━━━ Source material
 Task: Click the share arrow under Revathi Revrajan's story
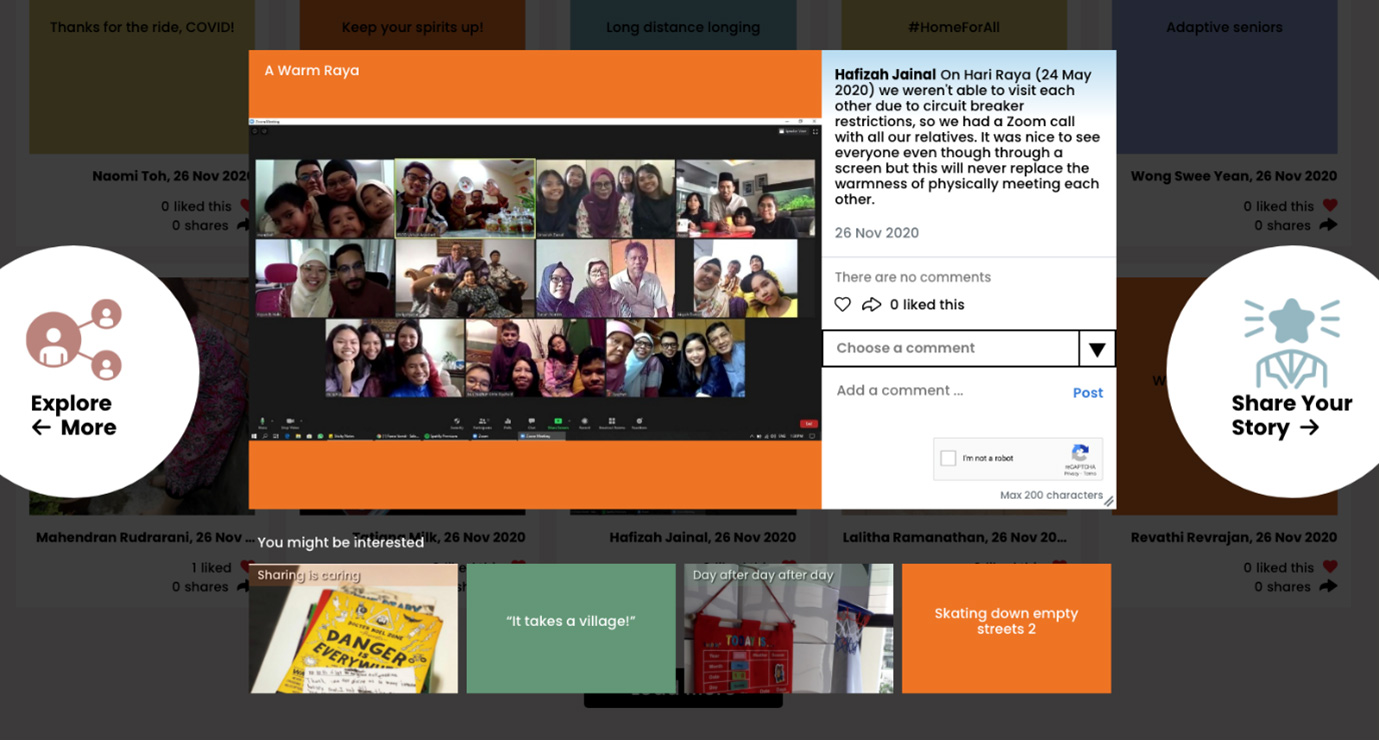(x=1328, y=587)
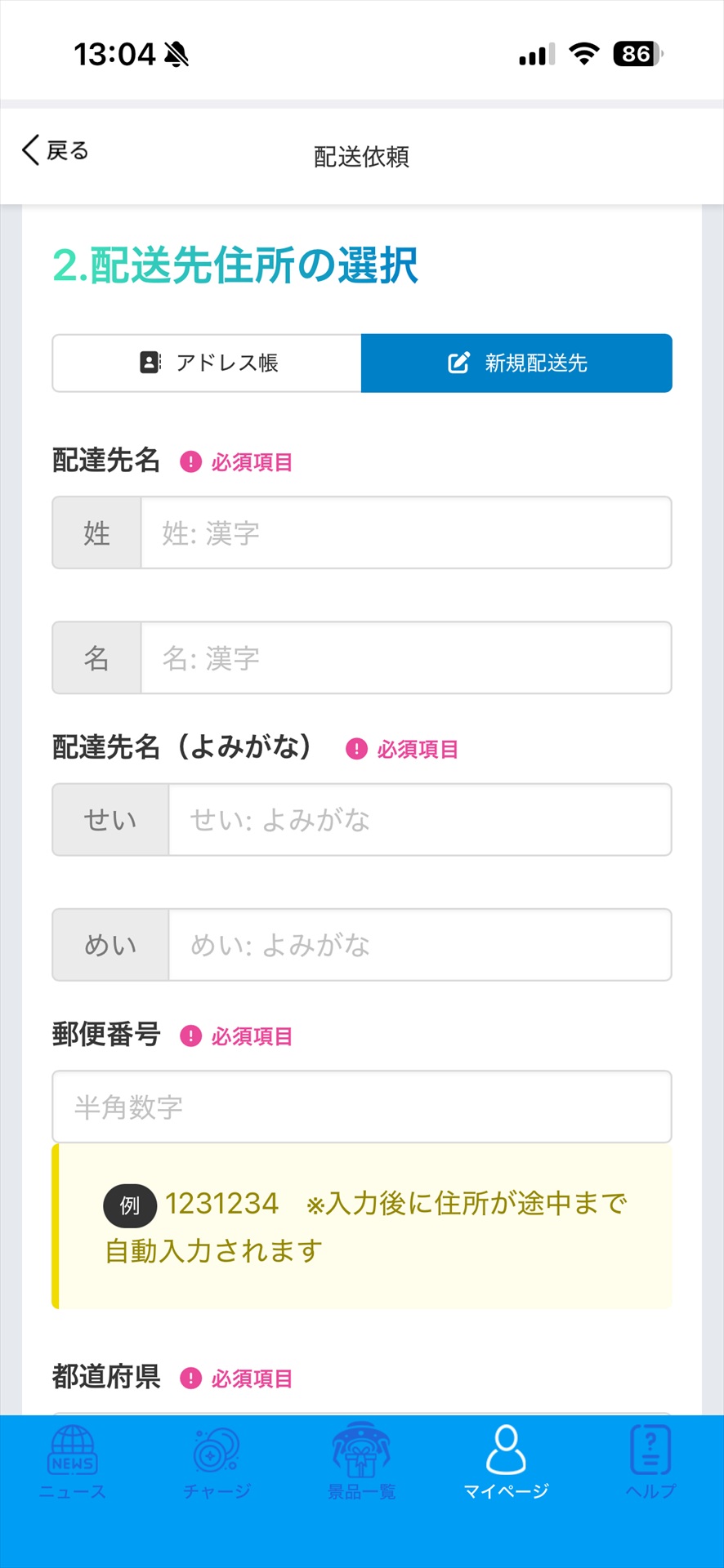724x1568 pixels.
Task: Focus the せい: よみがな field
Action: [x=419, y=820]
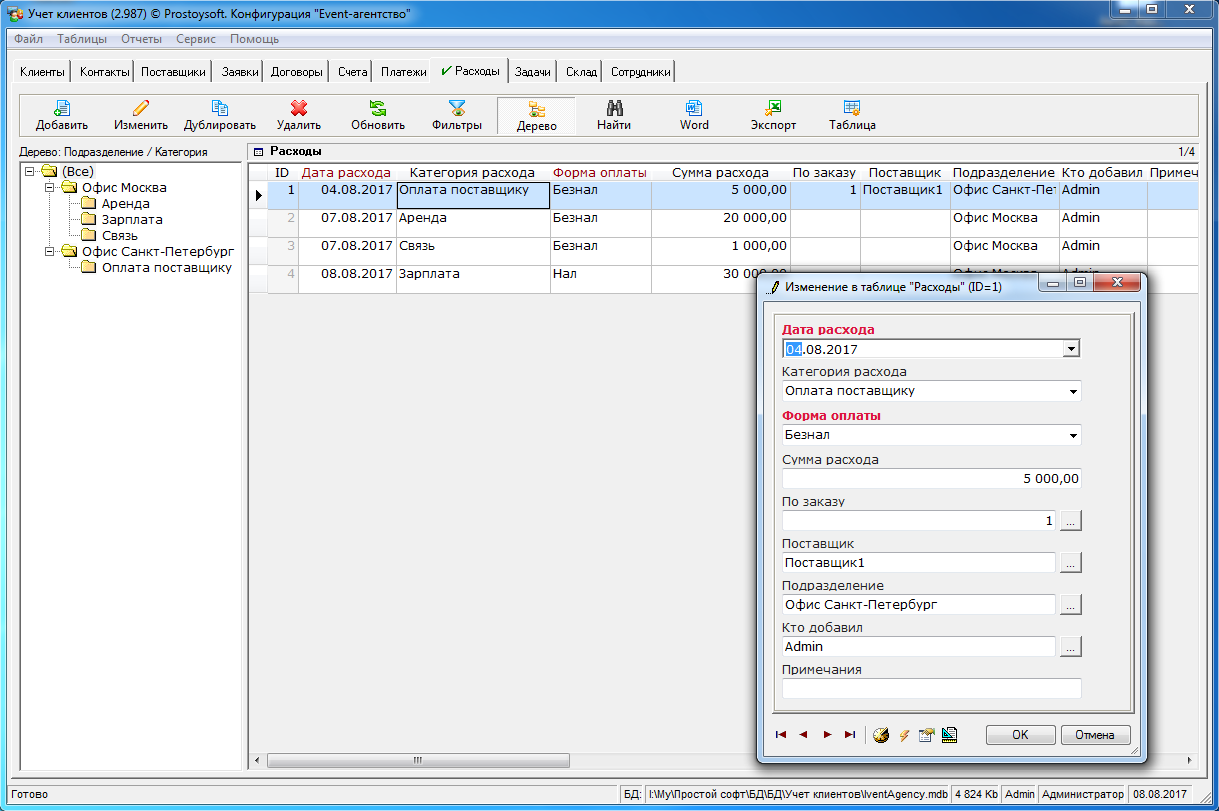Expand the Форма оплаты combo box
The height and width of the screenshot is (811, 1219).
(x=1073, y=435)
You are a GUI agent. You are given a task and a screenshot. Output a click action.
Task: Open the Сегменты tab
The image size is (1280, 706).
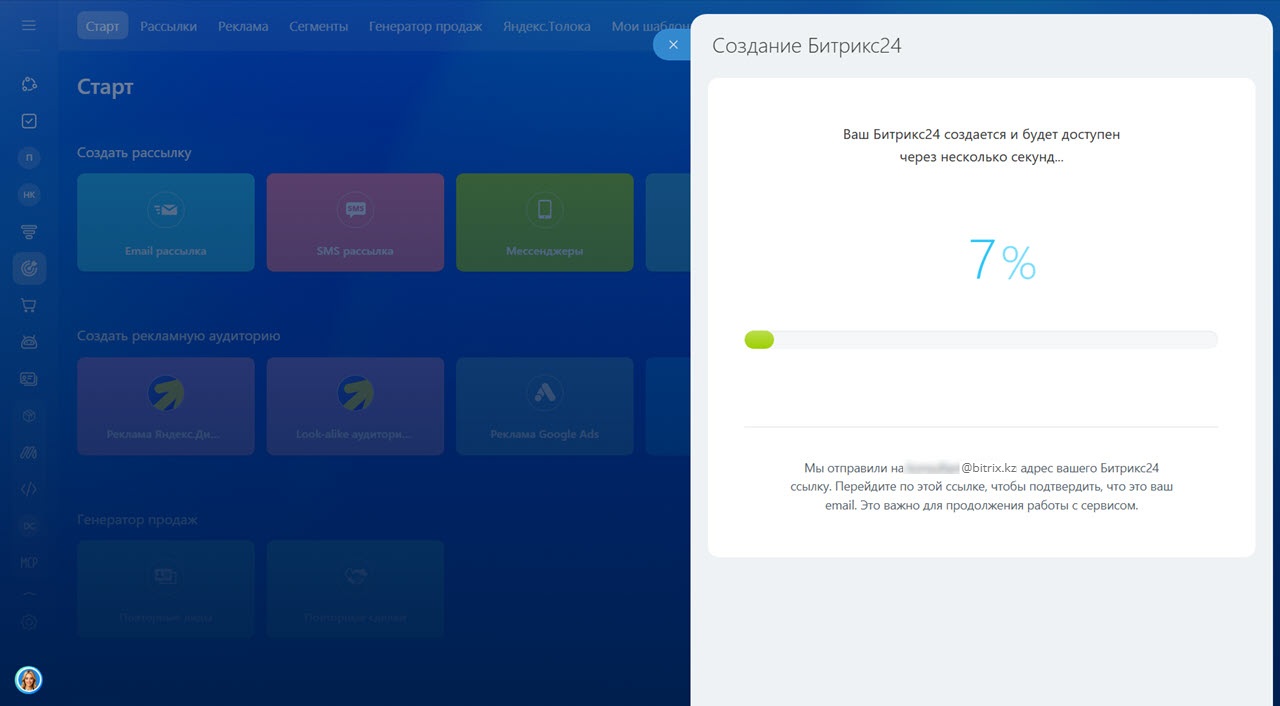point(319,26)
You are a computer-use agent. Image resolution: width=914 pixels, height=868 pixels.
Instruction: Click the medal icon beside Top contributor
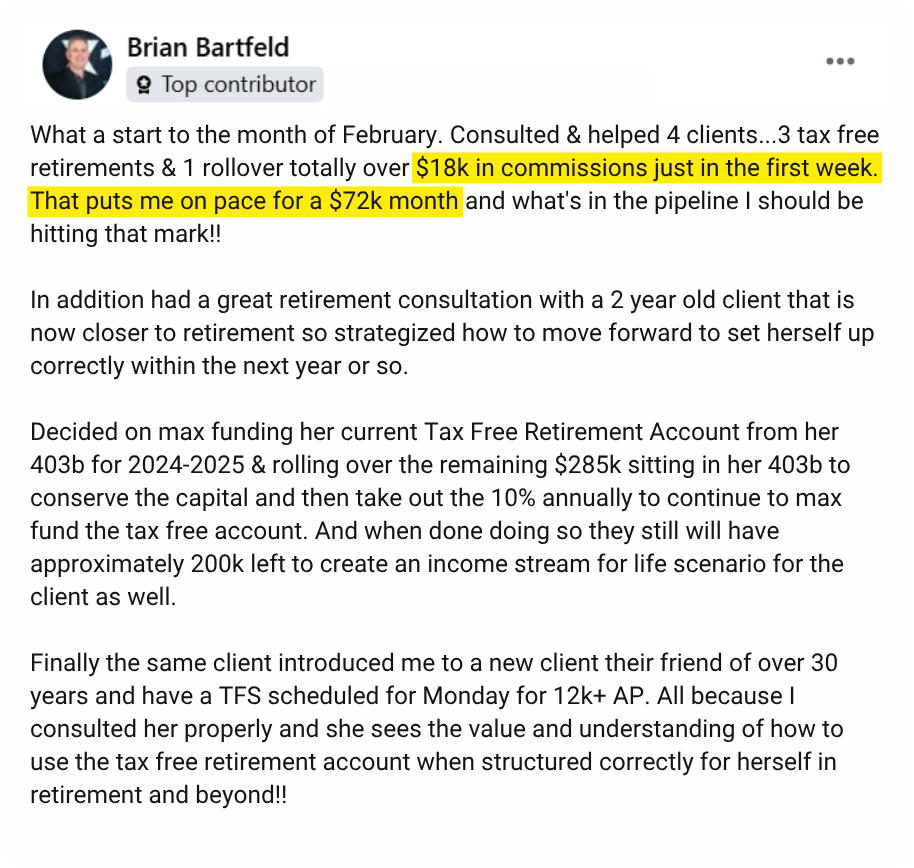145,86
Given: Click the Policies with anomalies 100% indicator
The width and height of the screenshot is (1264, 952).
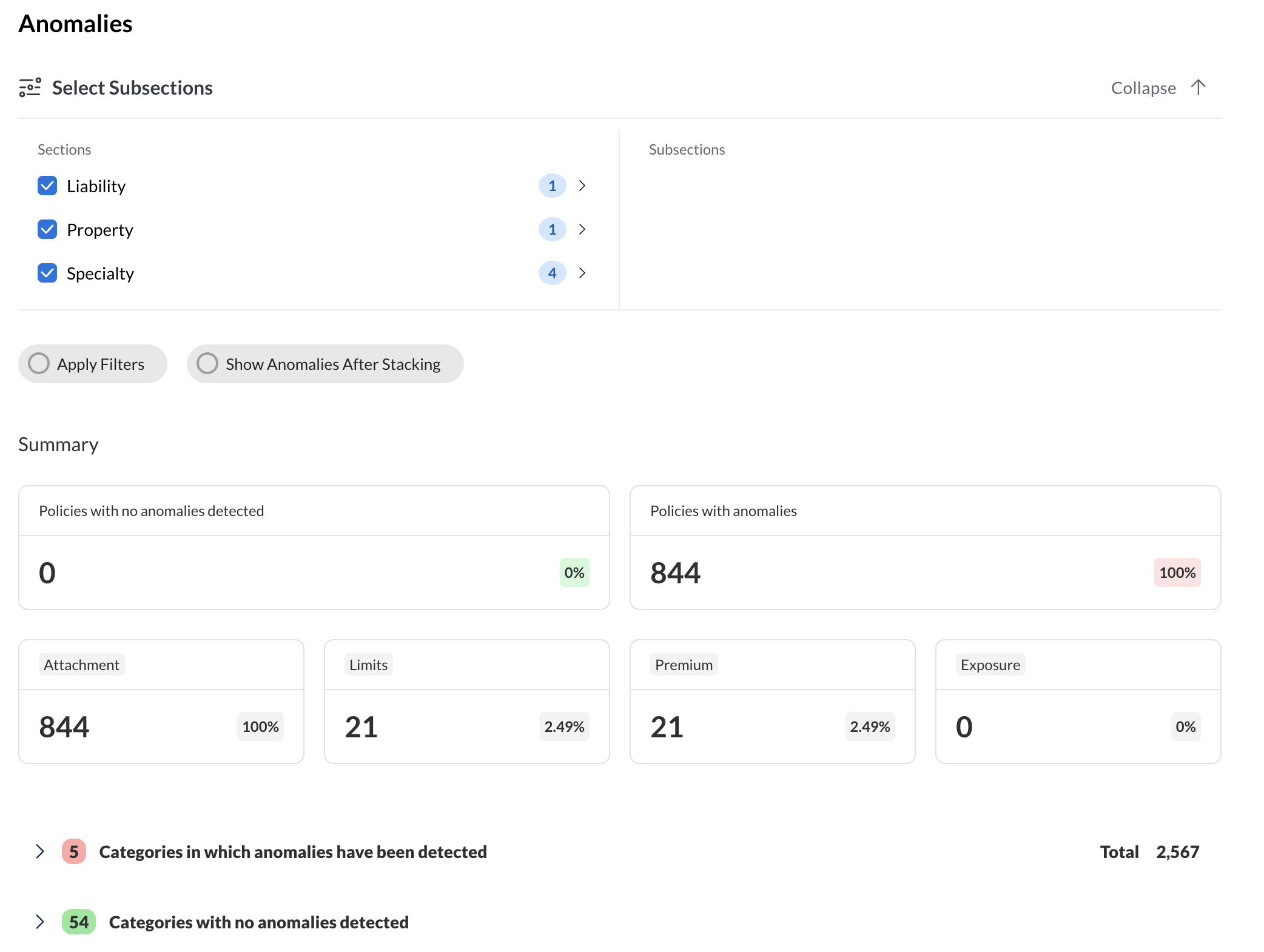Looking at the screenshot, I should tap(1176, 572).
━━━━━━
Goal:
Locate each line in the records above that contains the word "height", and copy those lines.

Answer to the problem:
The height and width of the screenshot is (811, 1219).
You are a computer-use agent. Image resolution: width=914 pixels, height=868 pixels.
The width and height of the screenshot is (1264, 952).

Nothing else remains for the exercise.